* [SUPPLIED TEXT]

The Cathedral of St. Philip - Atlanta, GA

Loving Animals and Loving People!

An article from the Cathedral Times
by Dean Sam Candler

What a grand St. Francis Day we had this past Sunday! Throughout the day, we remembered a special saint, who showed the world love by loving and appreciating all of God’s creation. At the 8:45 service, we brought lovely animals into the service. They were loud at times! They were boisterous! The dogs, especially, pulled us all over the church.

It was great fun, and it was a lively celebration of life in the midst of our ordinary routines. Yes, it was good to acknowledge animal life among us. It was good to appreciate the Spirit of God in the natural world around us. It was good to let ourselves love on animals!

However, did anyone notice the Old Testament lesson that was appointed for the Feast of St. Francis? On a day that we specifically noted how animals bless us, the first lesson went like this:

Then the LORD God said, “It is not good that the man should be alone; I will make him a helper as his partner.” So out of the ground the LORD God formed every animal of the field and every bird of the air, and brought them to the man to see what he would call them; and whatever the man called every living creature, that was its name. The man gave names to all cattle, and to the birds of the air, and to every animal of the field; but for the man there was not found a helper as his partner. So the LORD God caused a deep sleep to fall upon the man, and he slept; then he took one of his ribs and closed up its place with flesh. And the rib that the LORD God had taken from the man he made into a woman and brought her to the man. Then the man said,

    “This at last is bone of my bones 
    and flesh of my flesh; 
    this one shall be called Woman,
    for out of Man this one was taken.”

* [INFORMATION PROVIDED]
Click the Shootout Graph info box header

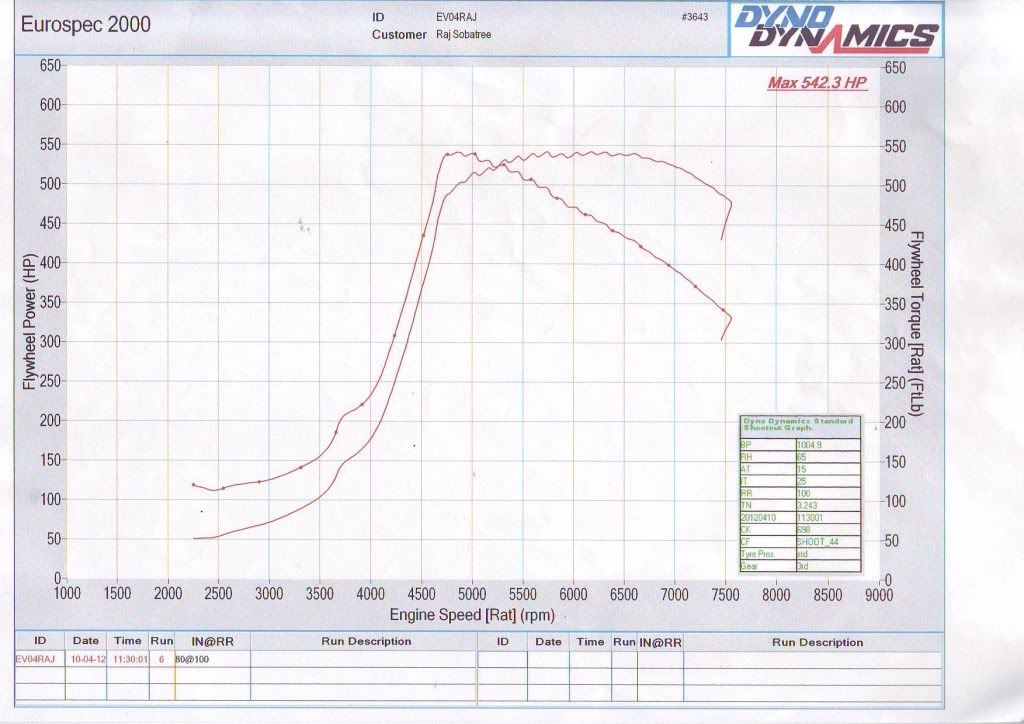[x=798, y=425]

==

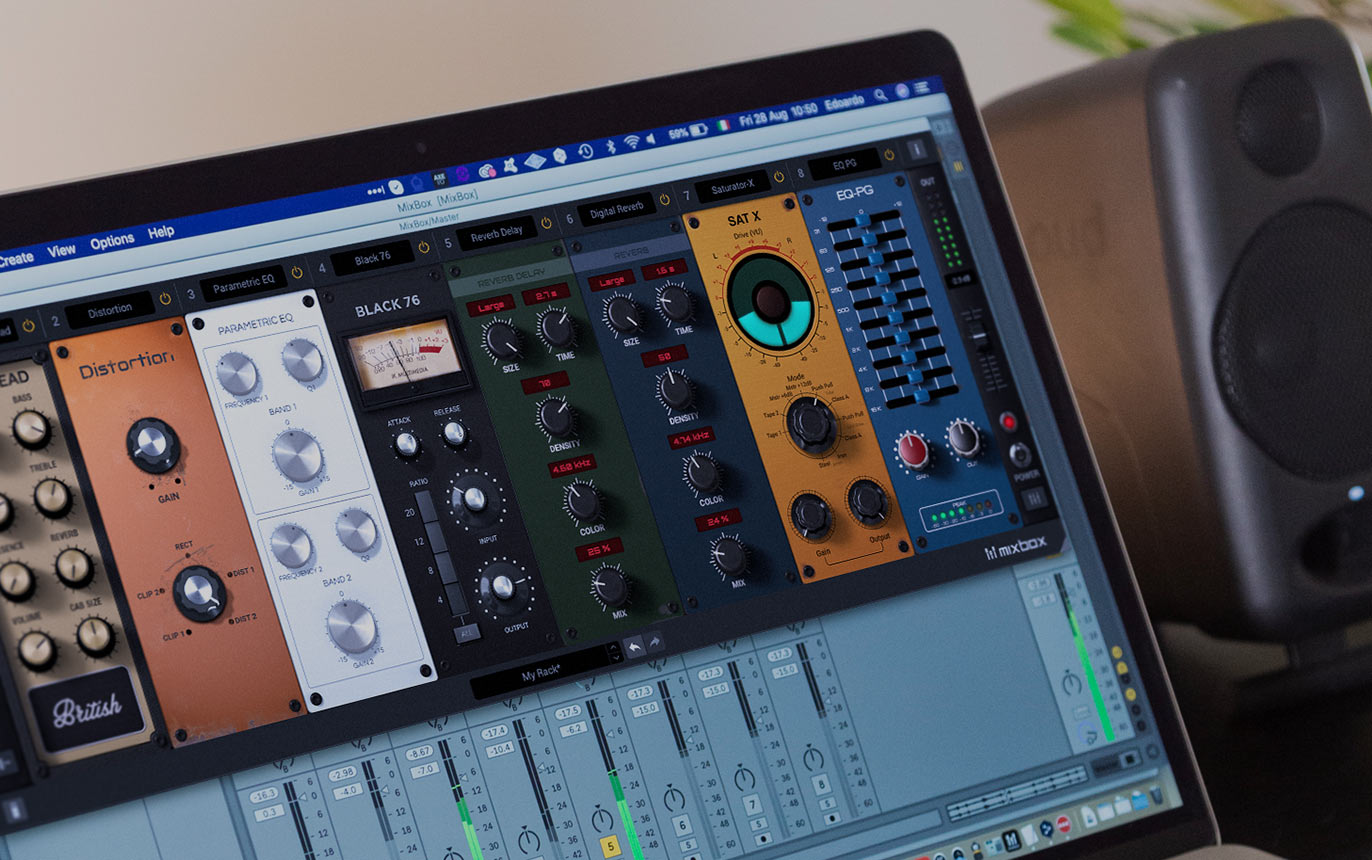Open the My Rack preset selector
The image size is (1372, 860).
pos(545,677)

* [STUDY QUESTIONS]
- A) Reproduce the part of the St. Francis Day article starting with "It was great" and going on through "love on animals!".
- B) Pick up the St. Francis Day article where it stops and continue writing it.
You won't need the data for anything here.

* [ANSWERS TO THE TASKS]
- A)
It was great fun, and it was a lively celebration of life in the midst of our ordinary routines. Yes, it was good to acknowledge animal life among us. It was good to appreciate the Spirit of God in the natural world around us. It was good to let ourselves love on animals!

- B)
  (Genesis  2:18–23)

Yes, it looks like the Book of Genesis takes us another step, a step beyond our love and need for animals. The way Genesis tells it, God tried to create various partners and companions for Adam, and God tested various animals to be those companions. But, ultimately, no animal was able to provide for the man what Genesis calls “a helper as his partner.” Thus, according to Genesis 2, Woman is created, to be the partner and companion and Man.

There are many ways to interpret that wonderful story, but one meaning may be this: As wonderful as animals are, there is also a special relationship between two people that can, and should, bring us gratification and joy. We human beings are meant for human relationship.

For some of us, animals and pets really are our primary daily companions. Perhaps our loved one has died, or perhaps we are single, and our pet truly serves as our faithful companion. That is excellent!

But for a great many of us, we are also created for human companionship; and we do well to be in relationship with other human beings – not just with the natural world. I have known people, for instance, who claimed such a connection with nature, and with animals, that they had almost a disdain for human beings! Surely that is not the way of God.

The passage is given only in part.